> [REQUIREMENTS]
A: Copy the William Cross biography from "British politician (1856–1892)" to "a special pleader.".
B: Condense the paragraph of the William Cross biography that begins "Cross was the eldest son" into a short bulleted list that keeps its main facts.

= William Cross (politician) =

British politician (1856–1892)

The Honourable William Henry Cross (22 August 1856 – 11 December 1892) was a British Conservative politician.

==Life==
Cross was the eldest son of R. A. Cross, 1st Viscount Cross, by Georgiana, daughter of Thomas Lyon, DL, of Appleton Hall, Cheshire. He was educated at Rugby School, and matriculated at University College, Oxford in 1875, graduating B.A. in 1879. He was called to the bar at the Inner Temple in 1882, and became a special pleader.

In 1888 Cross was returned to parliament for Liverpool West Derby in 1888, a seat he held until his death four years later. He died in December 1892, aged 36, predeceasing his father by 22 years.

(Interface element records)
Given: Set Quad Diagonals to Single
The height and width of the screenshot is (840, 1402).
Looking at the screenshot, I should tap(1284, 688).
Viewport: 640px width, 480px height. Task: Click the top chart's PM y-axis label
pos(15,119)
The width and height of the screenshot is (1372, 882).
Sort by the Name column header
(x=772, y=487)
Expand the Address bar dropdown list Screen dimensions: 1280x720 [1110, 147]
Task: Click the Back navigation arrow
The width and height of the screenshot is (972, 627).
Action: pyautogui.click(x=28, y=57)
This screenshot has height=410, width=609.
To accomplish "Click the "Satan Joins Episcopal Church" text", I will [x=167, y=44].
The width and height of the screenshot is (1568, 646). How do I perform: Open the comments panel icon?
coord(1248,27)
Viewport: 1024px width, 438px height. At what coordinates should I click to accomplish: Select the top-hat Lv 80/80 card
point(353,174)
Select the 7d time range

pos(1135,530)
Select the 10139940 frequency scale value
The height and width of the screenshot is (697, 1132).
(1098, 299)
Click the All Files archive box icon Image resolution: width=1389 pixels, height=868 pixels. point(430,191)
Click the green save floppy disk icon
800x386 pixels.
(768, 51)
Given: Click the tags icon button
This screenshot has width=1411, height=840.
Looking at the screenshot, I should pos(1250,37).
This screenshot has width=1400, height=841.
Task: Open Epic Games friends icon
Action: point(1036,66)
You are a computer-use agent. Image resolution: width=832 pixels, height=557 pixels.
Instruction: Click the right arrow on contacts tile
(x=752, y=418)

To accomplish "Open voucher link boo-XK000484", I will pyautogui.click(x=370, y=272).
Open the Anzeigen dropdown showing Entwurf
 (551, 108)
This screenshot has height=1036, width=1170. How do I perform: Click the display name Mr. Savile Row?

> [WORKED SOLUTIONS]
A:
British politician (1856–1892)

The Honourable William Henry Cross (22 August 1856 – 11 December 1892) was a British Conservative politician.

==Life==
Cross was the eldest son of R. A. Cross, 1st Viscount Cross, by Georgiana, daughter of Thomas Lyon, DL, of Appleton Hall, Cheshire. He was educated at Rugby School, and matriculated at University College, Oxford in 1875, graduating B.A. in 1879. He was called to the bar at the Inner Temple in 1882, and became a special pleader.

B:
- Eldest son of R. A. Cross, 1st Viscount Cross, and Georgiana, daughter of Thomas Lyon of Appleton Hall, Cheshire
- Educated at Rugby School
- Matriculated at University College, Oxford, in 1875; B.A. in 1879
- Called to the bar at the Inner Temple in 1882; became a special pleader